### Task to carry out
When copying the records below, keep every word as it is and drop the images.

Screenshot grounding data
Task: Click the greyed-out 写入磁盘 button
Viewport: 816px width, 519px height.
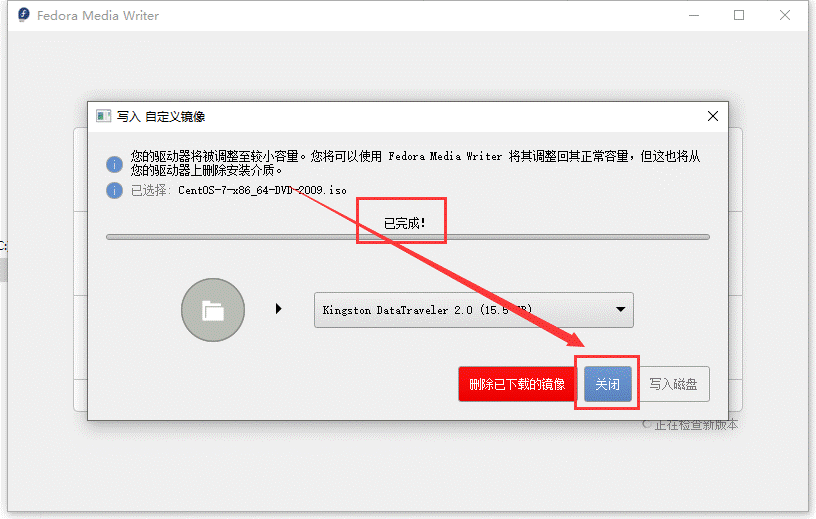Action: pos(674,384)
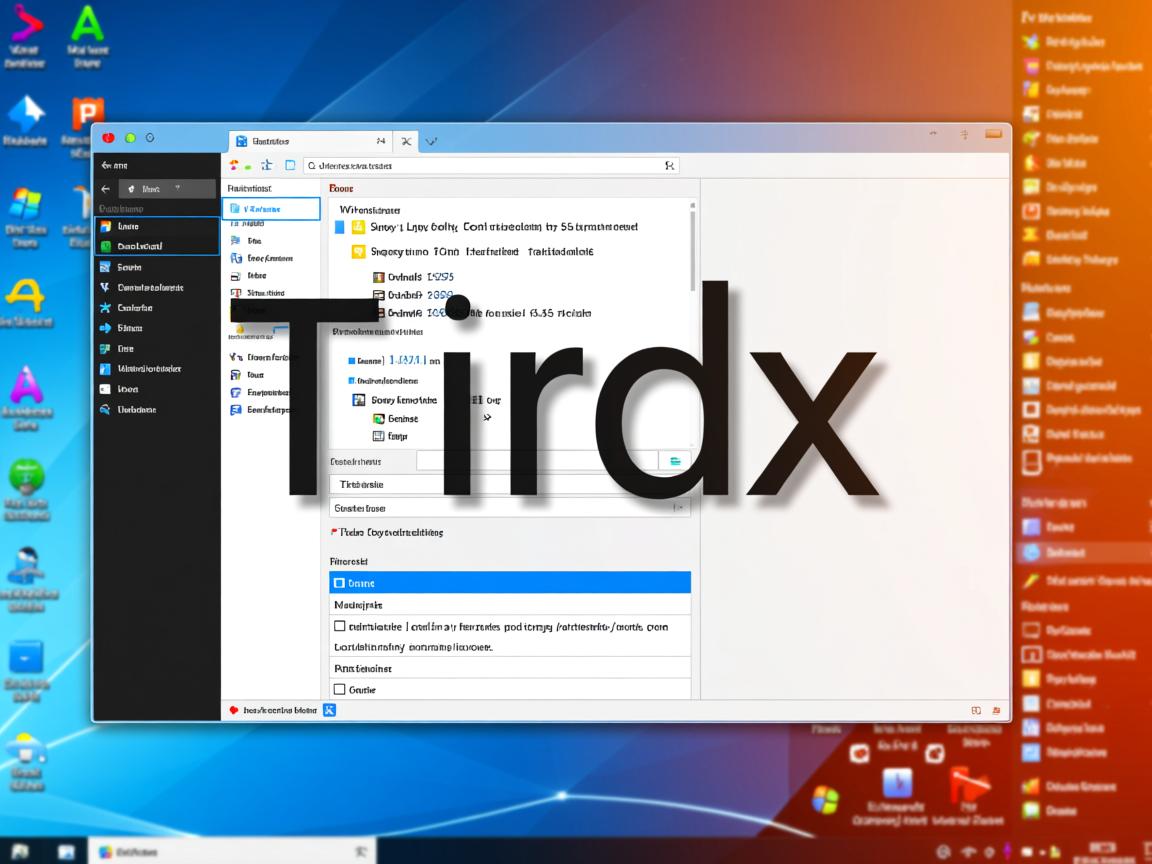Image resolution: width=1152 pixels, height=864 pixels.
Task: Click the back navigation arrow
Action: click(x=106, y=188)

### The completed task
Task: Click the greyed-out 写入磁盘 button
Viewport: 816px width, 519px height.
Action: pos(674,384)
Image resolution: width=1152 pixels, height=864 pixels.
Task: Click the back navigation arrow
Action: click(x=106, y=188)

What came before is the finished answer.